In a CRU Insights report, published this week, analysts say that the “hype” has met “reality”, noting that lithium prices have crashed through the $10/kg LCE mark at the end of July, owing to plentiful supply.

“Weaker-than-expected demand in China is partly responsible, but the main driver has been the ongoing avalanche of new supply into the market, as plentiful cheap spodumene meets ample conversion capacity in China,” CRU states.

Propelled by strong demand from the lithium-ion battery industry and uncertainty over future supply, prices exploded between 2016 and 2018, prompting widespread interest and investment in lithium projects across the world.

Australia has opened six spodumene mines in only three years and is now the world’s leading producer of mined lithium units. But as the lower-price environment set in, several curtailments have recently been announced, including at mines owned by Pilbara Minerals, Albemarle and Alita Resources.

Despite these cutbacks, the mine supply forecast remains plentiful over the next few years and CRU analysts say that it will be difficult for early-stage projects to secure financing, while expansion phases proposed at existing Australian operations may also be delayed.

Despite the oversupply of feedstock, many argue that refinery bottlenecks will keep prices elevated in the long run, but CRU finds the argument largely unconvincing.

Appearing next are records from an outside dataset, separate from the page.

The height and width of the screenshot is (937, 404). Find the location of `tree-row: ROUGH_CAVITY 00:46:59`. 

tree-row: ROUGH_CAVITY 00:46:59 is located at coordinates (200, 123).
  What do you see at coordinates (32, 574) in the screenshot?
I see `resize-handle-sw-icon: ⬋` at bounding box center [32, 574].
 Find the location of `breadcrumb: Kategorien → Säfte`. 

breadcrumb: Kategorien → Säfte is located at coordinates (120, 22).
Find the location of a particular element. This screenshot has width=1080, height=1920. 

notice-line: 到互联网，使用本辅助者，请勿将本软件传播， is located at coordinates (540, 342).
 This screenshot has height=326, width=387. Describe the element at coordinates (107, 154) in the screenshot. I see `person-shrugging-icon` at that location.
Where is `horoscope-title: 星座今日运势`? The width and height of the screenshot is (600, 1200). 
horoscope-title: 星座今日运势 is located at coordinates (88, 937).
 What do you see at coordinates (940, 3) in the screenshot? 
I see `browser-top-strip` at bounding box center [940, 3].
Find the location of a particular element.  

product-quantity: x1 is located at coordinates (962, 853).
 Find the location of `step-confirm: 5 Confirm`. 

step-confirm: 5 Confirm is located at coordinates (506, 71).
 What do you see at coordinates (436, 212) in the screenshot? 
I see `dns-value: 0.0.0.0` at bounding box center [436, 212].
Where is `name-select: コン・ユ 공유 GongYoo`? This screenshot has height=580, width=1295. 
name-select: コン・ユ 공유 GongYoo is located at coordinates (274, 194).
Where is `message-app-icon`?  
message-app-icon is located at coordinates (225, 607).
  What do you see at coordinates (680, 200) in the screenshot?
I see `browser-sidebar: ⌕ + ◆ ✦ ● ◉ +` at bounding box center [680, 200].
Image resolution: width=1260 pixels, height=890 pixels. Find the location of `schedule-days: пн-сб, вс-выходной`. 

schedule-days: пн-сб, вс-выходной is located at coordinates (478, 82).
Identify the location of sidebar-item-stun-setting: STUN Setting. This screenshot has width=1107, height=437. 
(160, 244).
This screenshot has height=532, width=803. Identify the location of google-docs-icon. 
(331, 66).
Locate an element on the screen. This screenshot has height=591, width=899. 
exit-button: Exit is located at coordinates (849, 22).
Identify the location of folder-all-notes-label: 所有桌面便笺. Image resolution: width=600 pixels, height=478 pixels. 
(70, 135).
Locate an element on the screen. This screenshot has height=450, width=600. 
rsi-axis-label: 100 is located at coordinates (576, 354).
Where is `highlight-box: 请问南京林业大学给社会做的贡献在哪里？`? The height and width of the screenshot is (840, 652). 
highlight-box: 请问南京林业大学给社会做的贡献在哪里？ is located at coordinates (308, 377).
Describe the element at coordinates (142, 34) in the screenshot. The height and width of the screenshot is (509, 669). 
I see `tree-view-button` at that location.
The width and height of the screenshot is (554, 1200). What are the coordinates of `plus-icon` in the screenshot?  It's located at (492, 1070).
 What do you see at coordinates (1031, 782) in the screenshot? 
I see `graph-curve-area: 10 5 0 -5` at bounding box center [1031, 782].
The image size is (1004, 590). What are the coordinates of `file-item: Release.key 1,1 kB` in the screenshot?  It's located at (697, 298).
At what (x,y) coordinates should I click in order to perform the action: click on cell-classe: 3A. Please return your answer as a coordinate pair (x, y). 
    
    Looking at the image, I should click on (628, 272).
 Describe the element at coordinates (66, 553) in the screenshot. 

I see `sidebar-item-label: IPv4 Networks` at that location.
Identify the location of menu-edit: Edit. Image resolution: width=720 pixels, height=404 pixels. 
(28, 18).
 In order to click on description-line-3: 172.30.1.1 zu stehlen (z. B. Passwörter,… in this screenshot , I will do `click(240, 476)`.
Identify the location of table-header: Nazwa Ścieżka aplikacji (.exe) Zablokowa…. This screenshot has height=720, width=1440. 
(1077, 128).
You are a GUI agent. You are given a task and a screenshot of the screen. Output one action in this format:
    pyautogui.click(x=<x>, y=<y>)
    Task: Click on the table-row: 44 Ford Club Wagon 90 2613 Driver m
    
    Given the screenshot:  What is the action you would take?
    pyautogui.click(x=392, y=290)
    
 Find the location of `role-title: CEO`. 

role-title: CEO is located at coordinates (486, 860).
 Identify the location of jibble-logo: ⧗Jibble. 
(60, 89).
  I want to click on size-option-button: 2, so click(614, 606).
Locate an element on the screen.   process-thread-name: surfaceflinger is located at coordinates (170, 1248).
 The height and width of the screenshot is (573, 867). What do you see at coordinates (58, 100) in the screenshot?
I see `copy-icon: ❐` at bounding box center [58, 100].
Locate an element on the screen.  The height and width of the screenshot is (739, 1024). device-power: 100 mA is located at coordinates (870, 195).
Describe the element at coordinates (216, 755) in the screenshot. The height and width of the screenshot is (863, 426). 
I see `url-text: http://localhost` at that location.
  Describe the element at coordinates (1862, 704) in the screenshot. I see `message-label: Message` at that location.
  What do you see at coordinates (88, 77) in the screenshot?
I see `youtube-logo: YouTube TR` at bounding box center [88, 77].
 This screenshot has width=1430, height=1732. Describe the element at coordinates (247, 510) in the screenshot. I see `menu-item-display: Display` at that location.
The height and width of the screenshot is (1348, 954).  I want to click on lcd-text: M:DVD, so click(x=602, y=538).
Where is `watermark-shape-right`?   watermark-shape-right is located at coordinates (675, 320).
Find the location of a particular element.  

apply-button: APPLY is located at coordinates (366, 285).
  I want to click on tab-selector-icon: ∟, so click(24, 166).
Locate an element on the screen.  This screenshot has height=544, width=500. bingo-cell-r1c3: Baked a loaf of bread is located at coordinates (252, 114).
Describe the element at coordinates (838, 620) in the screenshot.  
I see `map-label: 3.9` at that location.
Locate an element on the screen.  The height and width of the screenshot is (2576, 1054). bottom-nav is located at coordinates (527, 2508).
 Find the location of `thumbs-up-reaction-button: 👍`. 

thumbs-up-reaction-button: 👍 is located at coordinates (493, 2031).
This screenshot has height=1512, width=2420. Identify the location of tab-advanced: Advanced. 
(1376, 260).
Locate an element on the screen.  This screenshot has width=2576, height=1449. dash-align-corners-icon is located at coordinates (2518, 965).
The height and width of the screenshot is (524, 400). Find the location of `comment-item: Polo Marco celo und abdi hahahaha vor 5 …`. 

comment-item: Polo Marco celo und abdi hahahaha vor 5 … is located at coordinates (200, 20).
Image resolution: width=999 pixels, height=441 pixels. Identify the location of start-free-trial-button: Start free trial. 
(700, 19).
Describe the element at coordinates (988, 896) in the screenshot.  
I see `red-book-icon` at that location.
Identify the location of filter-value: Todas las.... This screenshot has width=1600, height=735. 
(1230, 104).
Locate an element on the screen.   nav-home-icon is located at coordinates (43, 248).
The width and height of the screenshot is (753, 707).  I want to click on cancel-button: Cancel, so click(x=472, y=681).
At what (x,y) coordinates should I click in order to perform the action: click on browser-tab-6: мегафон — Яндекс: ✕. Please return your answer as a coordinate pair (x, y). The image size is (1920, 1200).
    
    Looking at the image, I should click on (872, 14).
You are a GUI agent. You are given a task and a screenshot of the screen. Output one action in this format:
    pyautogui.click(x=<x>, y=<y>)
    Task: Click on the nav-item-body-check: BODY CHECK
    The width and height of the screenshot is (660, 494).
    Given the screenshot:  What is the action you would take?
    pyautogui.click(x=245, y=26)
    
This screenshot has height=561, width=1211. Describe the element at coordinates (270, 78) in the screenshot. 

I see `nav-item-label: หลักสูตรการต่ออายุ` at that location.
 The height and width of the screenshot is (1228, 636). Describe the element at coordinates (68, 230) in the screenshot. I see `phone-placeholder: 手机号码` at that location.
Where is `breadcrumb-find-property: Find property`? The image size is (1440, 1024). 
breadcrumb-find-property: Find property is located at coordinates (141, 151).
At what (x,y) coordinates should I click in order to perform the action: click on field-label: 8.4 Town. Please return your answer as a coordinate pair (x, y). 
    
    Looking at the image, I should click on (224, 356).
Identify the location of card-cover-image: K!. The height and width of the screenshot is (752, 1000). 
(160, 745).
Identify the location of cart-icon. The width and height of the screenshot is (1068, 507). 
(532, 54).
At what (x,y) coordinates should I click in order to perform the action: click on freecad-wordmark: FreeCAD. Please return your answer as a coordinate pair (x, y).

“Conversion capacity ramp-ups do appear ambitious, with Chinese carbonate production capacity expected to increase at a 2019 to 2024 CAGR [compound annual growth rate] of 9.8%. But the Chinese refinery sector has proven time and time again that if conversion arbitrages are sufficiently high enough, they can ramp up conversion capacity at a tremendous pace.”

It notes that China has proven with the dramatic expansion of cobalt sulphate production capacity in 2017, that it can respond quickly. At the time, the battery market faced a shortage of cobalt sulphate capacity – and despite an oversupply of feedstock, the cobalt sulphate premium over cobalt metal reached close to $10/lb. However, a major expansion in cobalt conversion capacity has made cobalt sulphate converge rapidly to cost-driven prices of about a $1.50/lb discount to cobalt metal, reflecting the relative manufacturing costs of the two materials. Cobalt sulphate is currently priced at a $2.75/lb discount to cobalt metal.